> What you have to do
Return the rows verbatim, beginning at the line that contains "The image size is (172, 113)." and stopping after the line that contains "[x=71, y=211]". Omit the pictures from your answer.
— Begin Entries shown —
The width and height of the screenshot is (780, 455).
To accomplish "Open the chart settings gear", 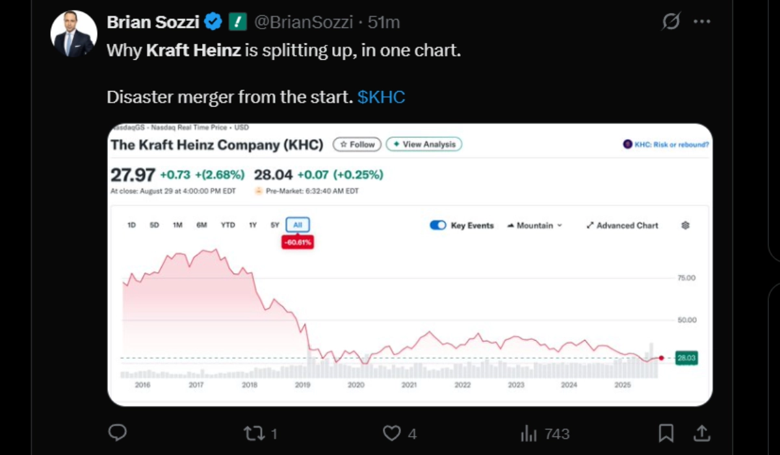I will [684, 225].
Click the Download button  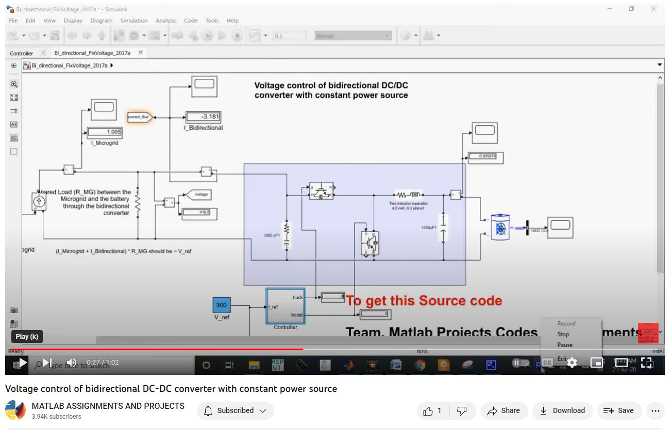[562, 410]
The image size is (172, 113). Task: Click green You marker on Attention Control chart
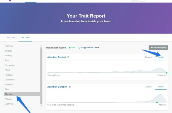coord(166,73)
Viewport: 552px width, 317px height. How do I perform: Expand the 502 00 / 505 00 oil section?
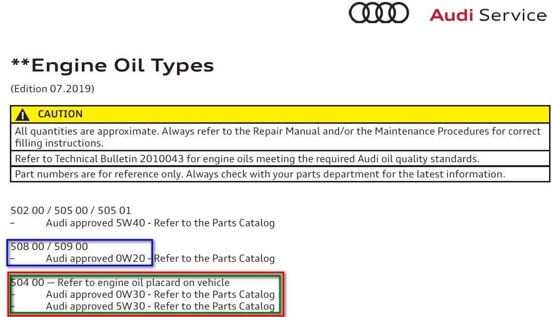[x=71, y=211]
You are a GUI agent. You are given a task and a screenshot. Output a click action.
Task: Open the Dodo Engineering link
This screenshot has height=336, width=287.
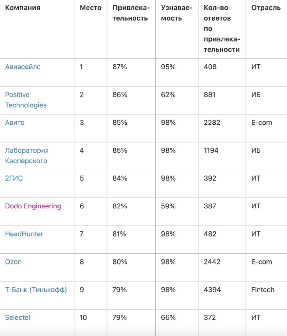click(33, 206)
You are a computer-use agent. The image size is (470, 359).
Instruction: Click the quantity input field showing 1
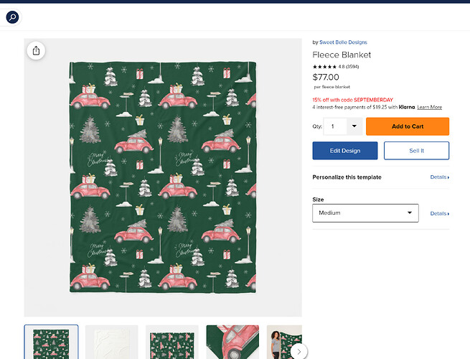[x=335, y=126]
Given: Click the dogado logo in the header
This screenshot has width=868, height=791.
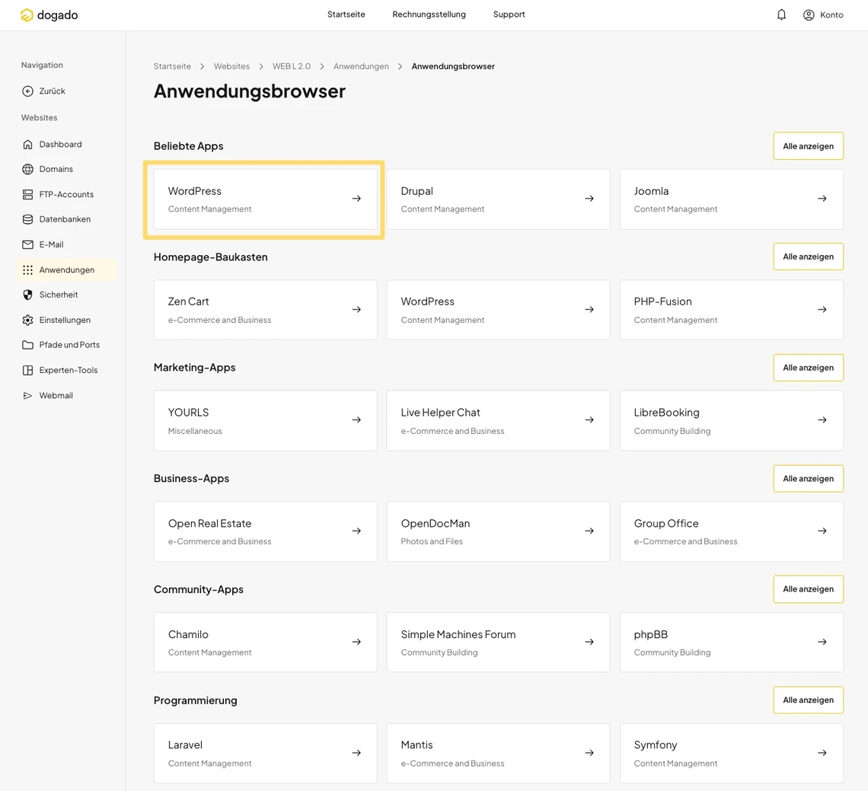Looking at the screenshot, I should click(49, 14).
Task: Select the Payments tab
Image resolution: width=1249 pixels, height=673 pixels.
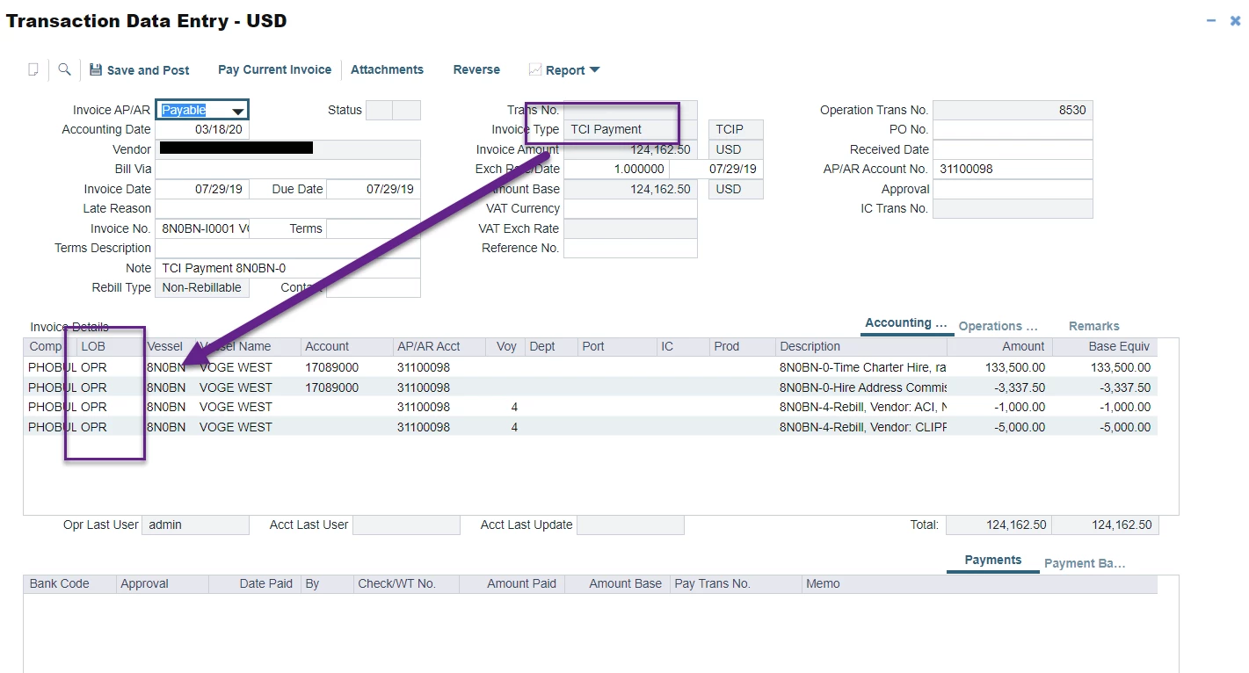Action: (992, 561)
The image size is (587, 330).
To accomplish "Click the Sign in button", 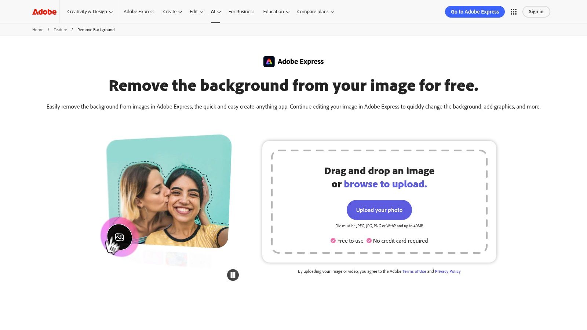I will pyautogui.click(x=536, y=11).
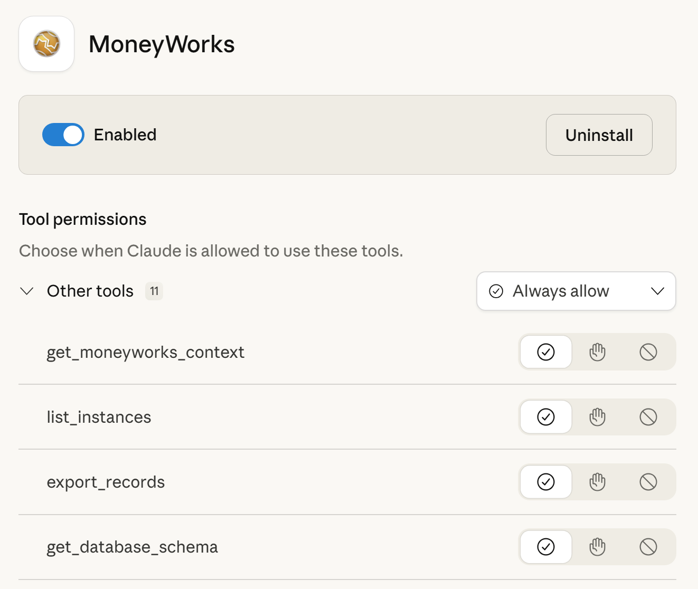This screenshot has width=698, height=589.
Task: Set list_instances to needs approval hand icon
Action: pyautogui.click(x=597, y=417)
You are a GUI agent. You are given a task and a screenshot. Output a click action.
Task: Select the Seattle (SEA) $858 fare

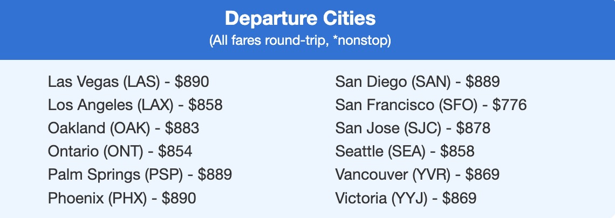(x=405, y=152)
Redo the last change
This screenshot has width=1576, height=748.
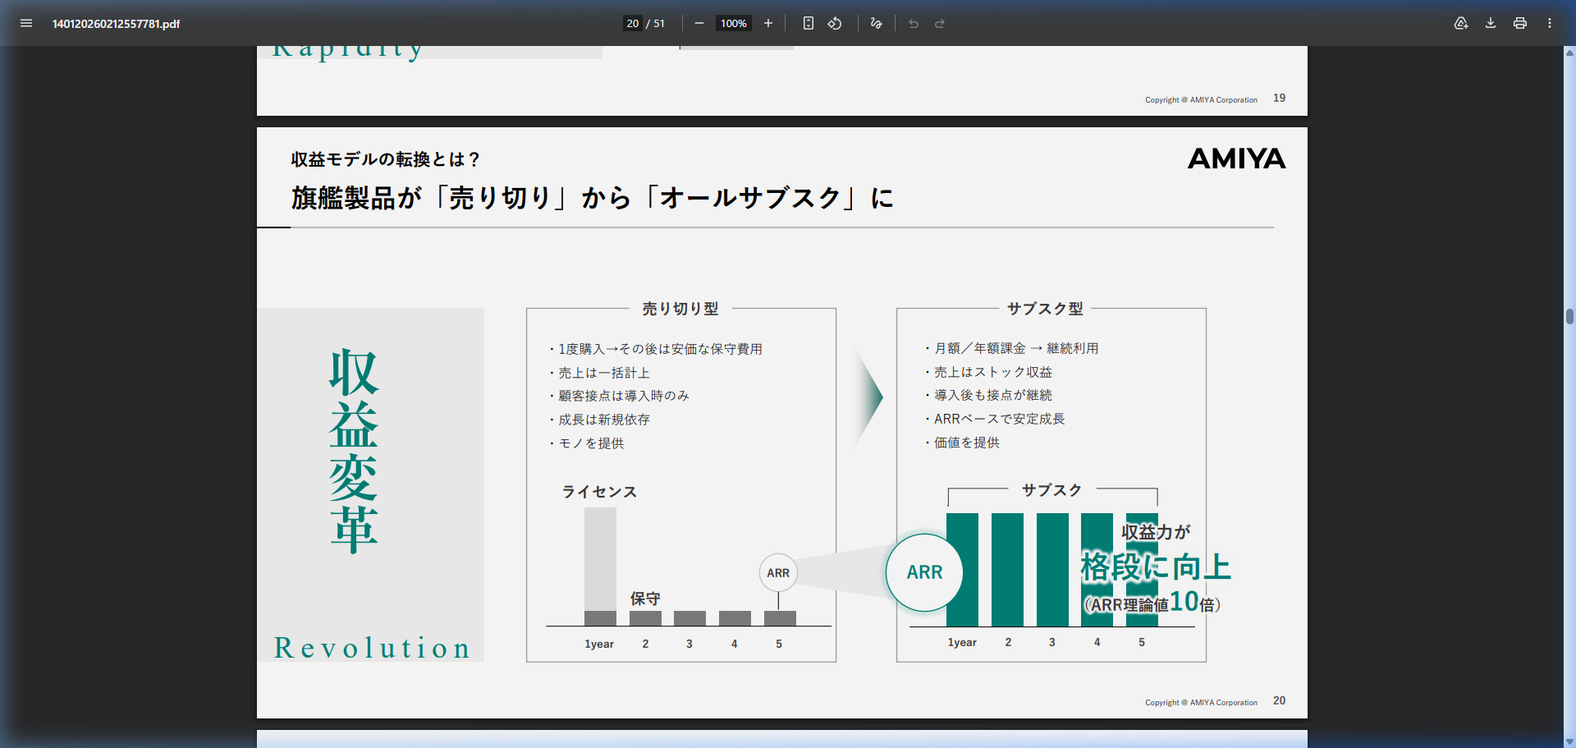point(938,24)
— End Entries shown —
> Written solution
The image size is (172, 113). Task: Click green You marker on Attention Control chart
coord(166,73)
Viewport: 552px width, 317px height. How do I perform: Expand the 502 00 / 505 00 oil section?
[x=71, y=211]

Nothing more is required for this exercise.